August 12, 1962

The dharma talk was direct. You don’t have to be a Buddhist to practice the precepts. The precepts are practical. I vow to harm none. I vow not to take what is not freely given. I vow not to misuse sexuality. I vow to refrain from false speech. I vow to refrain from intoxicants that can lead to heedlessness. The dharma teacher summarized it as I do not harm myself in thought, speech, or actions and I do not harm others.

He continued to clarify how it is not just guarding against not hurting self or others, it is also about helping. It is not just about not taking what is not freely given, it is about generosity. It is not just about avoiding suffering, it is also about experiencing joy.

I wrote in my journal: Today is a flip-the-calendar day, and today Stacey (our daughter from Tennessee) arrives.

I drew an Osho Zen Tarot card, asking specifically about the risk related to the Delta variant. Stacey is not vaccinated. I drew 9 of Rainbows: Ripeness, and the message seeps into my soul, “Only if your meditation has brought you a light that shines in every night will even death not be a death to you but a door to the divine…. you become one with the ocean…. and unless you know the oceanic experience, you have lived in vain. Now is always the time and the fruit is always ripe…. There is no such thing as wrong time.”
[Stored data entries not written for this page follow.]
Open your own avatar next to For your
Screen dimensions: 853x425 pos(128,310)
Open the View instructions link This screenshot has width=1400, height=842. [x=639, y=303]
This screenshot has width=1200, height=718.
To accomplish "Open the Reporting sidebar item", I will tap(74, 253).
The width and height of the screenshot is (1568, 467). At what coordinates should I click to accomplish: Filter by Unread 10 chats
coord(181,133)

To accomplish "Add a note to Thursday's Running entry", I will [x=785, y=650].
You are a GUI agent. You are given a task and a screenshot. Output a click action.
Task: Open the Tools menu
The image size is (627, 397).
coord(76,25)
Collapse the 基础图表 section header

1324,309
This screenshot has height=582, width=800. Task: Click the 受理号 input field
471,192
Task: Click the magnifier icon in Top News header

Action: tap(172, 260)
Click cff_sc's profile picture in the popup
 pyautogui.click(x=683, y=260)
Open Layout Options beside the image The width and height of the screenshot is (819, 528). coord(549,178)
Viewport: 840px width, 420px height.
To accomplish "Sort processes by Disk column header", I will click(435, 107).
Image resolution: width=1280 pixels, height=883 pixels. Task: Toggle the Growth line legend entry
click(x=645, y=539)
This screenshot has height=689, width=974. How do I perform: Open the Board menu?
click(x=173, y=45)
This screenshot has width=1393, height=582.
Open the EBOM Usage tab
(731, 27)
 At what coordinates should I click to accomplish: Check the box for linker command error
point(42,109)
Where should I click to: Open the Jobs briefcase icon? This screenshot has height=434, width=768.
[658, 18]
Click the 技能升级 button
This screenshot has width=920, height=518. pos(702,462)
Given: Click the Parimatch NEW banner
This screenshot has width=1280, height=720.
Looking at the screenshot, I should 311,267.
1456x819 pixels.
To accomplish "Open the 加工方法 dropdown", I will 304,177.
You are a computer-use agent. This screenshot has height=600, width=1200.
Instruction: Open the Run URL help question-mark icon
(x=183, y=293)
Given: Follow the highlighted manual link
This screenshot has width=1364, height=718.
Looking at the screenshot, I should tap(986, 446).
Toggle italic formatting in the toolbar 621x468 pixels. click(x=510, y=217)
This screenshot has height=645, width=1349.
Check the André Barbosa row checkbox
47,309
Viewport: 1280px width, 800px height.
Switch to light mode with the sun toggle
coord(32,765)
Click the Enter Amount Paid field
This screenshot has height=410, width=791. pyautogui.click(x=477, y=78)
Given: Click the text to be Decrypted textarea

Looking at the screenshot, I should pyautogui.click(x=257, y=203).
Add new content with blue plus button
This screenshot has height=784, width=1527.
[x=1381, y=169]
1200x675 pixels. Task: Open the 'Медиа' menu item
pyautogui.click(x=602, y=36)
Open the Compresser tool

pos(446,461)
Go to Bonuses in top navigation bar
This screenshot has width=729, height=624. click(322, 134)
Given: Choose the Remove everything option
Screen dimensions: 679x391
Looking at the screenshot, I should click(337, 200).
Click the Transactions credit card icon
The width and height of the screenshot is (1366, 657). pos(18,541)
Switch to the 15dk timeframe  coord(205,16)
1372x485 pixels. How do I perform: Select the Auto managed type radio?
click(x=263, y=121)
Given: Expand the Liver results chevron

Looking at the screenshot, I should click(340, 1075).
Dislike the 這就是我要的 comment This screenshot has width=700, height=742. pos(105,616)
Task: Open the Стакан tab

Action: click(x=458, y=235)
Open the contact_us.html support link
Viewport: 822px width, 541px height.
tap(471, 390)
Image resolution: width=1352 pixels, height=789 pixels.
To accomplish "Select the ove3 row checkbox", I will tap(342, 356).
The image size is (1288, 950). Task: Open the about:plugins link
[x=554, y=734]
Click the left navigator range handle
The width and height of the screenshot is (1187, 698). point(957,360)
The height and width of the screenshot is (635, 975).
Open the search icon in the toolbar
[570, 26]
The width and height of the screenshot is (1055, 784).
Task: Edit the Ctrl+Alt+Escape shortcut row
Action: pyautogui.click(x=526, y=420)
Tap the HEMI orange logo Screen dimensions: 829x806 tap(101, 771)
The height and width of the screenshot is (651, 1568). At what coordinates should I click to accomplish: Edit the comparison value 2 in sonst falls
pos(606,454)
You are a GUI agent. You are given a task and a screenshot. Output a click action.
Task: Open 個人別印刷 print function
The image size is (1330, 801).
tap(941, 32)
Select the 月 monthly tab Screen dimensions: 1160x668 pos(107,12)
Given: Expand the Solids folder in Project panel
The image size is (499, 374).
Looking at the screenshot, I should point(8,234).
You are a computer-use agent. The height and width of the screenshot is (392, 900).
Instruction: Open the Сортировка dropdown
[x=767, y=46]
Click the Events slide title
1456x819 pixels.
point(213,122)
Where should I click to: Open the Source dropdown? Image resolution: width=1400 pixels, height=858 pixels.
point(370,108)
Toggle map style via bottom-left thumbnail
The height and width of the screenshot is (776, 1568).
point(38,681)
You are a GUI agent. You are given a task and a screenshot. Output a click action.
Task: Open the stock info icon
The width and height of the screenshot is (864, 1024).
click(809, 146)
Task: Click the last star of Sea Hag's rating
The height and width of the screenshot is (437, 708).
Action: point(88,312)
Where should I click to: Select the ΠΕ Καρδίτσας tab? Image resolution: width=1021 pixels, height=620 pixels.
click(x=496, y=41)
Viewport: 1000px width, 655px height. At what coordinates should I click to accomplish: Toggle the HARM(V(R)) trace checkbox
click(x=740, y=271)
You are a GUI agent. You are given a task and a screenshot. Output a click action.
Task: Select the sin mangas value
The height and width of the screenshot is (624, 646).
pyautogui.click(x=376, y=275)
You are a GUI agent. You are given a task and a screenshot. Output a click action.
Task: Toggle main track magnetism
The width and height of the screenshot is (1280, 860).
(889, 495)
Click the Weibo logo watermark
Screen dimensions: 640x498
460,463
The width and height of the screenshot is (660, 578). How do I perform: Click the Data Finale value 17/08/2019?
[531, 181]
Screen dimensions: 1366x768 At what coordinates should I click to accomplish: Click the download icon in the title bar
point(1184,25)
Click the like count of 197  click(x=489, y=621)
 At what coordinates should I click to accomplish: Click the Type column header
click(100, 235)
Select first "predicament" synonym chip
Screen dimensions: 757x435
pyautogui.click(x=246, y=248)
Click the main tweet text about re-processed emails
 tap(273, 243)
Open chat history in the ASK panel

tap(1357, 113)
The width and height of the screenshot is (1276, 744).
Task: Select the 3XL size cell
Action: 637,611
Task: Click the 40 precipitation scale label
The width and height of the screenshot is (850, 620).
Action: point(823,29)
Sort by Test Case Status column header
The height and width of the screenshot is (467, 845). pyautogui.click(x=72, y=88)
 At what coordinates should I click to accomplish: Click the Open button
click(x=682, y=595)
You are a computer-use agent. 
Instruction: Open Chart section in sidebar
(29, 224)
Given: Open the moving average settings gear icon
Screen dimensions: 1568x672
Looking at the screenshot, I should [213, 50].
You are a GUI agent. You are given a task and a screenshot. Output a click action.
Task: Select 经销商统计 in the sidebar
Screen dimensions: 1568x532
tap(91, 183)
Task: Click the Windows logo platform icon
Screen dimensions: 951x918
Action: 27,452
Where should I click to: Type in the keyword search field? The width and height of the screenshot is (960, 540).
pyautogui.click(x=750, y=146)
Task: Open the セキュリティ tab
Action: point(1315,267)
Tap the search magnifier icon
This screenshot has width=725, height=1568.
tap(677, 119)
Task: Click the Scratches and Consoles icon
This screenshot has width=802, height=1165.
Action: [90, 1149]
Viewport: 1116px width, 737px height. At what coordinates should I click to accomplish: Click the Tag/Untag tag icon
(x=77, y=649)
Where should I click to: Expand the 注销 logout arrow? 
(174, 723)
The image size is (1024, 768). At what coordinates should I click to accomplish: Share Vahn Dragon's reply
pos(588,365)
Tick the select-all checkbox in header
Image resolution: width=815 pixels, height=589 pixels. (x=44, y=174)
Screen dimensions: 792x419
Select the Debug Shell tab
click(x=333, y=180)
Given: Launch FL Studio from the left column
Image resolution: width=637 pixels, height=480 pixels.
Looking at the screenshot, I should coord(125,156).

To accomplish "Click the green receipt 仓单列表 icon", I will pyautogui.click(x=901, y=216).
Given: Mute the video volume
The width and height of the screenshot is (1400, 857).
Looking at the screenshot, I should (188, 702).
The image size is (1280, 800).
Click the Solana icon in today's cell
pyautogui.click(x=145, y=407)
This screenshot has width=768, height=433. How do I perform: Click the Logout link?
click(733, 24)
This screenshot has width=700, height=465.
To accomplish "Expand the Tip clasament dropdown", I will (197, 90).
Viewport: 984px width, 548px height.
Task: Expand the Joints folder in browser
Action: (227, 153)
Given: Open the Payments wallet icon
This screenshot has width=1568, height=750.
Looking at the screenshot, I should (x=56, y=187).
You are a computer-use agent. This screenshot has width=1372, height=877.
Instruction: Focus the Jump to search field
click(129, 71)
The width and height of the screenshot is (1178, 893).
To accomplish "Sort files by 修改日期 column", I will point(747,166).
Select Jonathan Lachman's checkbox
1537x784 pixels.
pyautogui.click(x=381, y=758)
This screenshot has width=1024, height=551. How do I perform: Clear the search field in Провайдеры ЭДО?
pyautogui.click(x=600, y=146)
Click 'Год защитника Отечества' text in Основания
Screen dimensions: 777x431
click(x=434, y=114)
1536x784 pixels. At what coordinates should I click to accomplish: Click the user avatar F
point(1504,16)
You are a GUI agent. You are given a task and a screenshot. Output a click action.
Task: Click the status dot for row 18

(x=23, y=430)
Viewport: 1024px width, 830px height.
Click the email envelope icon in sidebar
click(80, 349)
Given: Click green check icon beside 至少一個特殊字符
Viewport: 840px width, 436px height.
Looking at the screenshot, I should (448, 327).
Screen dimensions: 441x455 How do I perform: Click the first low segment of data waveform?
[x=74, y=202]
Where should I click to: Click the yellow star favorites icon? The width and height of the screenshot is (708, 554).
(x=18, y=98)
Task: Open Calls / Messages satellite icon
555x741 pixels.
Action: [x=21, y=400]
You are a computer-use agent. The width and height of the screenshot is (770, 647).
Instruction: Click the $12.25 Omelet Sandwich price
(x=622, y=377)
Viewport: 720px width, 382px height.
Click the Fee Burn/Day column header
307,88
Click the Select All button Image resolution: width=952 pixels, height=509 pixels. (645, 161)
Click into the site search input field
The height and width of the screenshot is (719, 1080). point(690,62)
Reading from “A Midnight Clear” by Katherine Patterson in The Big Book for Peace found in the Little Free Library a few days ago, I meet a young boy who was experiencing fear after the nuclear bomb was dropped on Japan, until he meets a homeless woman who is likely sick and dying and learns from her how he, too, can “be not afraid.”

Recently I sent those words from the corpse prayer as written by Jarem Sawatsky in Dancing with the Elephants: Mindfulness Training For Those Living With Dementia, Chronic Illness or an Aging Brain (How to Die Smiling Series, #1) to a friend.

Be not afraid…. I embrace sacred life…. I embrace sacred death….

A flood of tears come. All the feelings from so many years. All of the emotions from this path of pandemic. Iask the guides and helpers to help transform loneliness (absence of the other) into aloneness (presence of the self).

Am I concerned about my un-vaccinated daughter coming for a visit? Yes. Am I afraid for her? Yes. Am I afraid for me? Yes.

Be not afraid…. I embrace sacred life…. I embrace sacred death….

P.S. I said to John last night that it would be so wonderful if she told us she had gotten vaccinated, but I welcome peace NOW that is not conditioned on someone or something else. There is no such thing as a wrong time.

Will she get Covid? Will I? The future will reveal itself. If this is my time to die, can I embrace the sacred death? If this is my time to live, can I embrace the sacred life?

I put the pen in my left hand and let spirit write:

    You know there is no dead. The leaving of the body is just a step on the path.

    You know the ocean-ness. You have always known that.

    It is eleven days until August 12.

(August 12, 1962 — at age 12 — I had a near-death experience.)


From the online information about The Big Book for Peace, by by Ann Duren and Marilyn Sachs: Peace — the issue of our times — affects everyone, but especially children, who deserve and wish for a peaceful future. Now over 30 of the best-loved authors and illustrators for children have combined their talents in a big, wonderful book for and about peace.